About this task: Each line below that holds the word "agent" counts once. Say how many such lines there are, and no more.

Source data:
==========

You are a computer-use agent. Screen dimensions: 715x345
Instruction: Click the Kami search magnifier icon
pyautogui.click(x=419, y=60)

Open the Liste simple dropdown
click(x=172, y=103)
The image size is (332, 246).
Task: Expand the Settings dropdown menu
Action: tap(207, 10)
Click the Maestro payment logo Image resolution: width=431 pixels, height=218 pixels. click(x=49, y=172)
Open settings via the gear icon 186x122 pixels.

==========

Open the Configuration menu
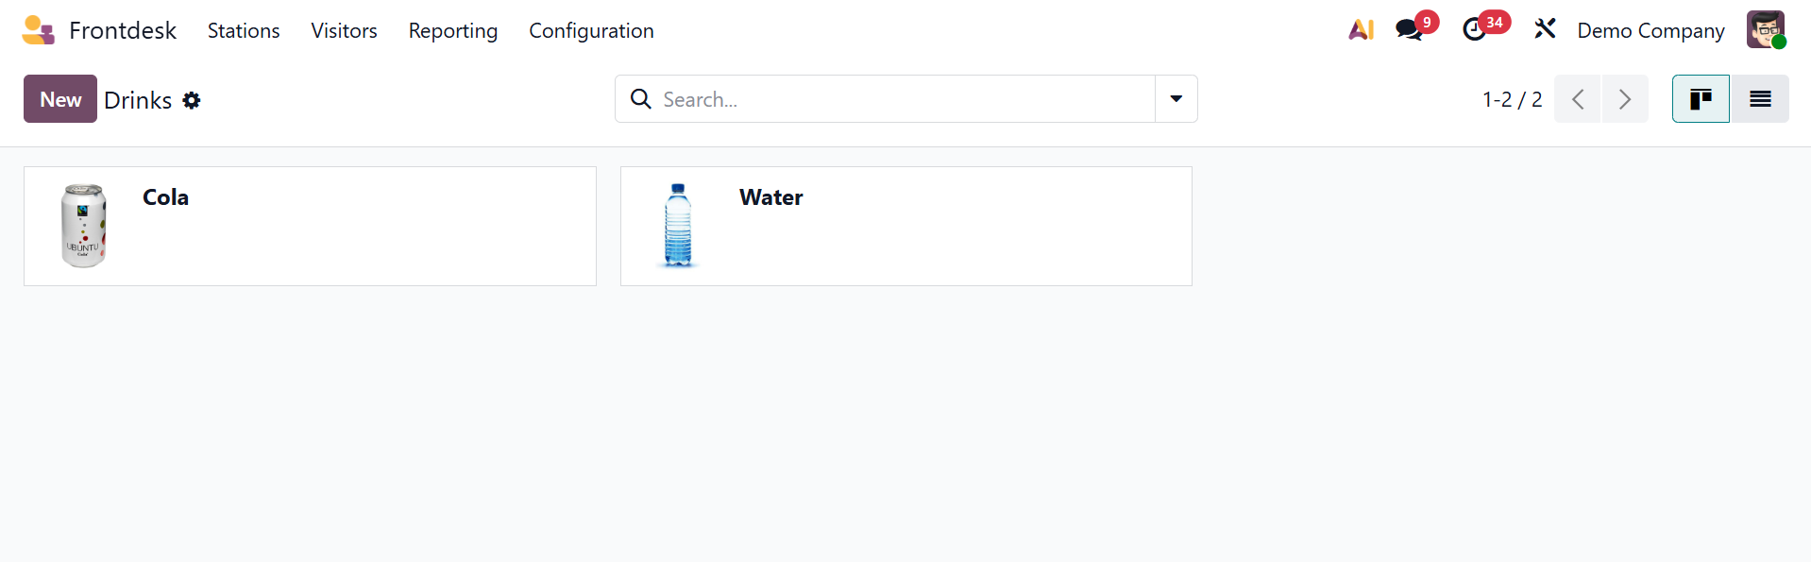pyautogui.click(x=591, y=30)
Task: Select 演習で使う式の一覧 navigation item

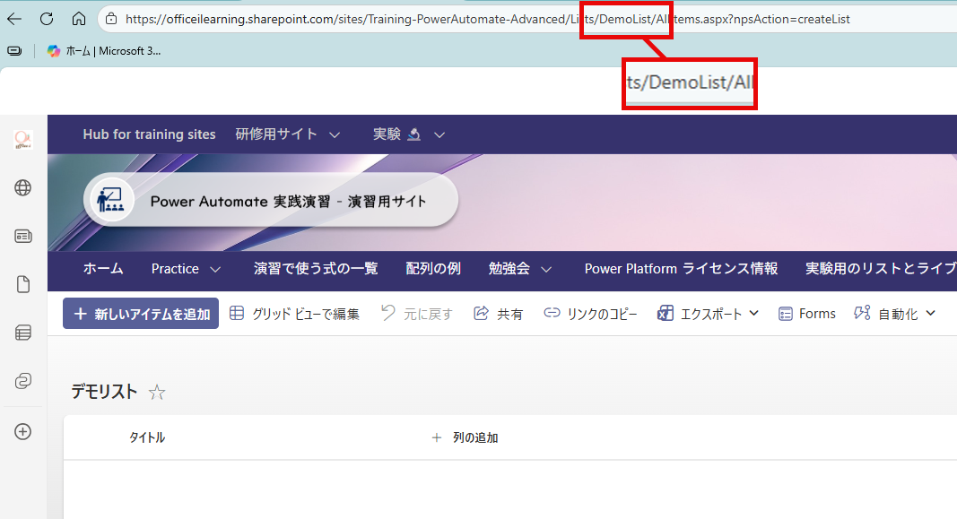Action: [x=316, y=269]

==========

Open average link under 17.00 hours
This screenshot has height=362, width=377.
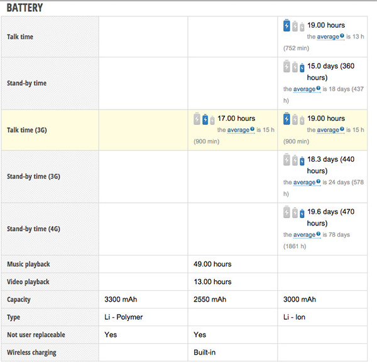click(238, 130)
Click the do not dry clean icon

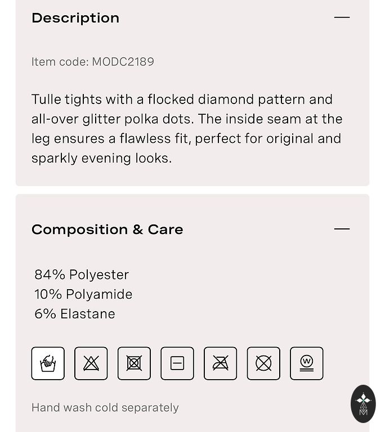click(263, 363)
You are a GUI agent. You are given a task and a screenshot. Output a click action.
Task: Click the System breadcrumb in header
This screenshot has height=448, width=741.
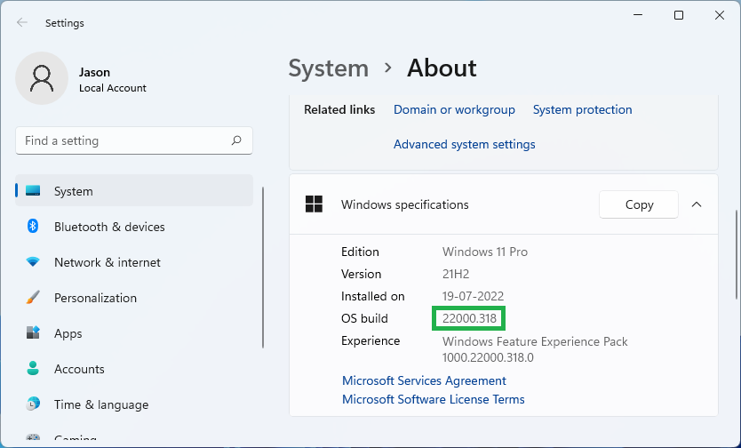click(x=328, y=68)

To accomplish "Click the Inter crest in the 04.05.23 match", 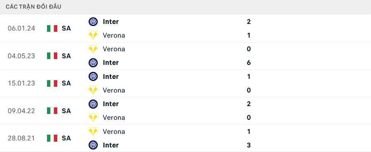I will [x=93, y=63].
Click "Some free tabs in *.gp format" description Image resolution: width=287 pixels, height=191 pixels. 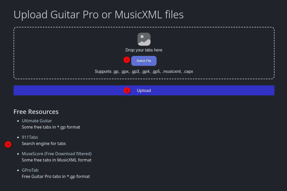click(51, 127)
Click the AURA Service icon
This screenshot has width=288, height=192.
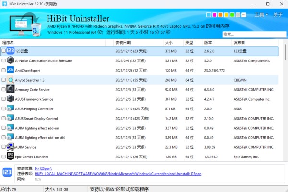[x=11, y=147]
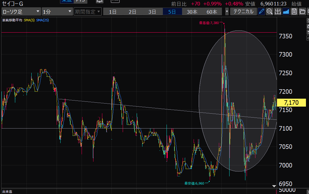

==========

Task answer: 2